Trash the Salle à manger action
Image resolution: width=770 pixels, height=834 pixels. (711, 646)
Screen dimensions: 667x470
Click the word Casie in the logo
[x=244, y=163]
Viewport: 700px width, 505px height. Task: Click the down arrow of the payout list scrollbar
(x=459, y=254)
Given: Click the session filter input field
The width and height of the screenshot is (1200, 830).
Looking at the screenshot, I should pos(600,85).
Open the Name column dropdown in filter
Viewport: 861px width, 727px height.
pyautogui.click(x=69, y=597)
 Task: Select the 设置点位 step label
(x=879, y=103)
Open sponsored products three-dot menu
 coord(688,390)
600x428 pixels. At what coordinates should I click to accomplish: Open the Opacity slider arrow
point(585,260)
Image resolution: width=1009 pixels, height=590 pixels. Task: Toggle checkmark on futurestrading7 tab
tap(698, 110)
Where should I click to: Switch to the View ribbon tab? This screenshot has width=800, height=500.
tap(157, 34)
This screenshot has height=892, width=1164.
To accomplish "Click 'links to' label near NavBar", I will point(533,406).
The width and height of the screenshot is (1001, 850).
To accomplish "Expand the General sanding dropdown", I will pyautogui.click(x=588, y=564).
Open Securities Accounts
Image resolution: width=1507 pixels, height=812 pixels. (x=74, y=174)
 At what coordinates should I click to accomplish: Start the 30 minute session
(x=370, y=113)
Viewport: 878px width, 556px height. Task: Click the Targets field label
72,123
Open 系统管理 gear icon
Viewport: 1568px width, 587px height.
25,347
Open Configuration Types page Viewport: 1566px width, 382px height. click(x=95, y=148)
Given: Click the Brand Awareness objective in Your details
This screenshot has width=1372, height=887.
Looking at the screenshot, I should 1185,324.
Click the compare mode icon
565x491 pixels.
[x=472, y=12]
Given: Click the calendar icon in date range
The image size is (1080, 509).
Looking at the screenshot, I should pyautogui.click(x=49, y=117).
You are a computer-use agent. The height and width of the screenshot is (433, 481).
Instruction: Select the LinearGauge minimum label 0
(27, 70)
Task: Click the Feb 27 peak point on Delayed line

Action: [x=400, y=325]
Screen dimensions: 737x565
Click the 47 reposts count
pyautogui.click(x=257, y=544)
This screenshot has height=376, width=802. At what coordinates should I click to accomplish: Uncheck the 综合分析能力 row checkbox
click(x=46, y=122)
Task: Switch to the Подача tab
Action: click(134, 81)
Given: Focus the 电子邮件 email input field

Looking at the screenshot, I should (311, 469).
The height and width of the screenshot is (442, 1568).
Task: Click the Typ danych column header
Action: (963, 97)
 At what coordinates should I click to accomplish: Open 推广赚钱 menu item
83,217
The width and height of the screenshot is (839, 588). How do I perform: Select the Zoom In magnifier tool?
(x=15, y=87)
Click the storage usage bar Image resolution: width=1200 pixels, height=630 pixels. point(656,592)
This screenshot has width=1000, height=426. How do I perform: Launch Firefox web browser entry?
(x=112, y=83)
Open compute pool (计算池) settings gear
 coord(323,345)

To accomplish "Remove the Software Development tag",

» Goal of the exercise:
Starting from the beginning of the material and ending after the line that contains "[x=244, y=163]", render each line as a string in a JSON list, omitting any blank lines.

» Answer for the task:
[
  "Trash the Salle à manger action",
  "Image resolution: width=770 pixels, height=834 pixels. (711, 646)",
  "Screen dimensions: 667x470",
  "Click the word Casie in the logo",
  "[x=244, y=163]"
]